The mountain-knot which raises its wellnigh perpendicular masses behind Primiero may be compared to a horseshoe from which protrude spikes of irregular length. The easiest paths, the only ones practicable for beasts of burden, wind round the base of the protuberances; the higher passes, fit for shepherds or foot-travellers, penetrate the recesses between the lofty spurs and cross the horseshoe itself. The former are not the least fascinating.

For this country owes its wonderful beauty in great part to the constantly recurring contrast between the tall bare cliffs of the great rock islands and the soft forms of the green hills which like a sea roll their verdurous waves between them. Round the peaks of Primiero lies a region of wide-spreading downs, scarcely divided from each other by low grassy ridges; of forest-clad vales where the rich soil nurtures a dense undergrowth of ferns and moisture-loving plants. The huge crests of the Sass Maor or the Cimon della Pala never look so wonderful as when, seen from among the rhododendrons and between the dark spires of pine, their 'rosy heights come out above the lawns.'

It may perhaps be thought that I might well have passed over as described by former travellers the two main lines of traffic by which the people of the country communicate with their neighbours of Val Fassa and Agordo.

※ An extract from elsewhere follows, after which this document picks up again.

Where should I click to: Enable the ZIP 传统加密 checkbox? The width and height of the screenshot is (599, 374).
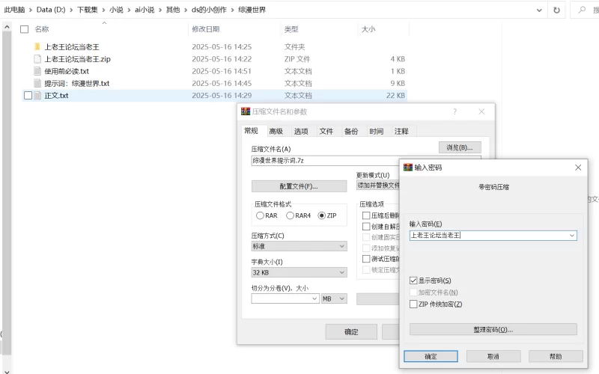click(413, 304)
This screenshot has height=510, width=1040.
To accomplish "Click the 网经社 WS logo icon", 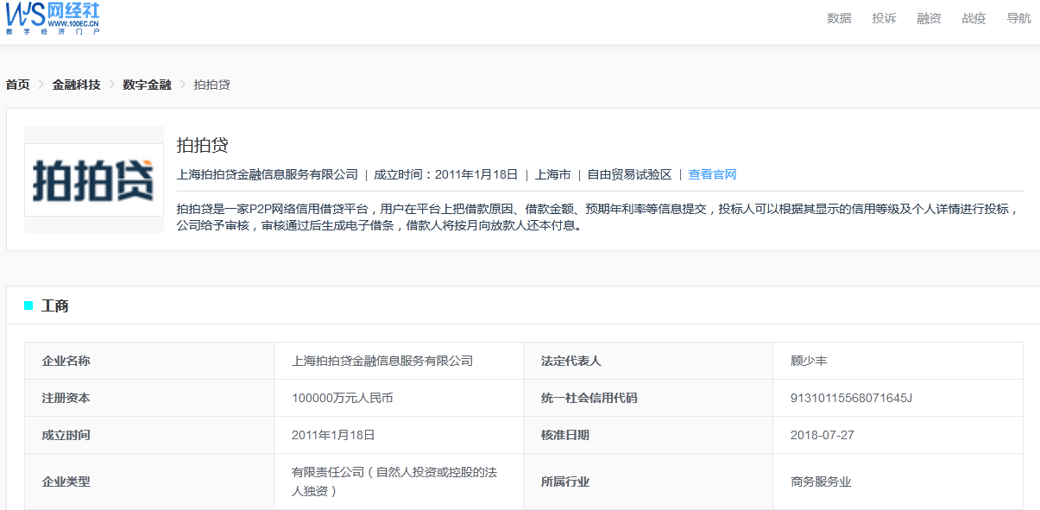I will pos(23,16).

But the account given of these passes by Messrs. Gilbert and Churchill seems to me to have been damped by the bad weather which those energetic explorers met with in this neighbourhood; and the pages of subsequent travellers have added but little to their report. Moreover, the times marching on, even at Primiero, have made many changes and smoothed away many obstacles, and thus rendered more or less obsolete the tales of even a few years ago.

The greatest of these changes is the new carriage-road which has lately been constructed from Primiero to Predazzo, in Val Fassa. From Primiero to the top of the pass it is finished in 'the well-known style' of an Austrian military highway; the descent through the forest to Paneveggio is not as yet equally solidly constructed,[64] but the whole road is perfectly safe and easy for spring-carriages.

The inns along the way (there are now three in the space of an eight hours' drive) have shared the fortunes of the road. At San Martino di Castrozza an hotel to contain twenty bedrooms has just been built, and will be opened next summer. The situation, 5,000 feet above the sea, amidst luxuriant meadows but at the very base of the greatest peaks of the country, is, so far as I know, unequalled amongst the dolomites. A new inn of more modest capacity has been erected on the very crest of the Pass. Paneveggio, once the rudest of peasants' houses of call, now furnishes ample if homely fare, and boasts at least one comfortable bedroom.

Val Fassa ends, and the country under the spell of the Primiero peaks begins, where the new road, having toiled up a green hillside to the little chapel and hamlet of La Madonna della Neve, bends at a level round the base of a flat-topped block of rock and pines which lies across the valley and cuts off the 'Forest of Paneveggio' from the outer world.